■ **Assignment**
Take the line with "Where should I click to: Click thumbs-down" and the rest of the lines after it, to the end of the entries, and restate them exactly.

┌────────

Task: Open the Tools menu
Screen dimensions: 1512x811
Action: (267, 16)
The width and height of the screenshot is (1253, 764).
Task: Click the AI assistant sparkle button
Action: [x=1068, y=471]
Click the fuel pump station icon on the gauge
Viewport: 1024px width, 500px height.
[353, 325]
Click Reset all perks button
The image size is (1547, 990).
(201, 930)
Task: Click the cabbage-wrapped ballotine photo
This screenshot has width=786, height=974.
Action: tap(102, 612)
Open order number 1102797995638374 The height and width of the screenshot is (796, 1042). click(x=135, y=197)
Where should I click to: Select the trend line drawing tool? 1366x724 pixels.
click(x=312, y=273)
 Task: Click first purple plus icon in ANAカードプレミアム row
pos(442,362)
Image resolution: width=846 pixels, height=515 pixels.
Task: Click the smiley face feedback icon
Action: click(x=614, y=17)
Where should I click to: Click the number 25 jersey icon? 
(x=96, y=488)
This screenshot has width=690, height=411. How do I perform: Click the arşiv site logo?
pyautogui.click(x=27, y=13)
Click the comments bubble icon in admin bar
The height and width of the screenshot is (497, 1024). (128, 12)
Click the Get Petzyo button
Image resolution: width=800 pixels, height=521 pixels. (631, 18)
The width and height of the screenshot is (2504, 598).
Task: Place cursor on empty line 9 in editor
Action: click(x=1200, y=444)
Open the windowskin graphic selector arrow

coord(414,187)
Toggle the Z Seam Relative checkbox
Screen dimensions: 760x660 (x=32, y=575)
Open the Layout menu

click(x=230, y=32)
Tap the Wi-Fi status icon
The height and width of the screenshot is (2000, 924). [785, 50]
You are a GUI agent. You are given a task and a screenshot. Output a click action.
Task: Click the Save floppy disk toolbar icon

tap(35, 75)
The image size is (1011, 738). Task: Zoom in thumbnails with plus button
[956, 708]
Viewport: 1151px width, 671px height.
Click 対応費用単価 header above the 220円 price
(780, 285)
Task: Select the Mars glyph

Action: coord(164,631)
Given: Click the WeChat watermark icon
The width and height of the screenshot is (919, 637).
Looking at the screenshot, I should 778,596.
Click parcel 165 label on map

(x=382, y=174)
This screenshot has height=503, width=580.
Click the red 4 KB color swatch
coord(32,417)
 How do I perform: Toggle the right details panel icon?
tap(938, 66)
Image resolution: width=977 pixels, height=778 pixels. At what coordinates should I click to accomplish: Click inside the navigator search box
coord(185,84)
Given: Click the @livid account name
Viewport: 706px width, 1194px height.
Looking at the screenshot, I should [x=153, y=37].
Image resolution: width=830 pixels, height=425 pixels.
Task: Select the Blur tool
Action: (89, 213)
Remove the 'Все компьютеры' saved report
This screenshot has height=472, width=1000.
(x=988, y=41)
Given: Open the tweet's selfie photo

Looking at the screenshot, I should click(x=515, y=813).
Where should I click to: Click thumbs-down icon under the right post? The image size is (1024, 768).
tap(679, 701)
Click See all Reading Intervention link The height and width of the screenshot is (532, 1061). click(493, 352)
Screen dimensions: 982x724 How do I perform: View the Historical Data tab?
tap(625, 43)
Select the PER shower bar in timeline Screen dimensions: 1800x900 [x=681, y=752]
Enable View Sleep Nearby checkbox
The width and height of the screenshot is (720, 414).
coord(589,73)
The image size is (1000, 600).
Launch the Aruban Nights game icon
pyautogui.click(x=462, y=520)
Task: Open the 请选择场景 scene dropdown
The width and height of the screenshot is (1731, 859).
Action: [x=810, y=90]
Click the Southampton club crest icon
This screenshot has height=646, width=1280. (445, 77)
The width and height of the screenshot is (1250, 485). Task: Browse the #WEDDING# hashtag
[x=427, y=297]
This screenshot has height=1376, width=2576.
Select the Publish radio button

└────────

■ **Output below**
Where should I click to: Click thumbs-down icon under the right post? The image size is (1024, 768).
tap(679, 701)
Click See all Reading Intervention link The height and width of the screenshot is (532, 1061). click(493, 352)
Screen dimensions: 982x724 How do I perform: View the Historical Data tab?
tap(625, 43)
Select the PER shower bar in timeline Screen dimensions: 1800x900 [x=681, y=752]
Enable View Sleep Nearby checkbox
The width and height of the screenshot is (720, 414).
coord(589,73)
The image size is (1000, 600).
Launch the Aruban Nights game icon
pyautogui.click(x=462, y=520)
Task: Open the 请选择场景 scene dropdown
The width and height of the screenshot is (1731, 859).
Action: [x=810, y=90]
Click the Southampton club crest icon
This screenshot has height=646, width=1280. (445, 77)
The width and height of the screenshot is (1250, 485). Task: Browse the #WEDDING# hashtag
[x=427, y=297]
This screenshot has height=1376, width=2576.
Select the Publish radio button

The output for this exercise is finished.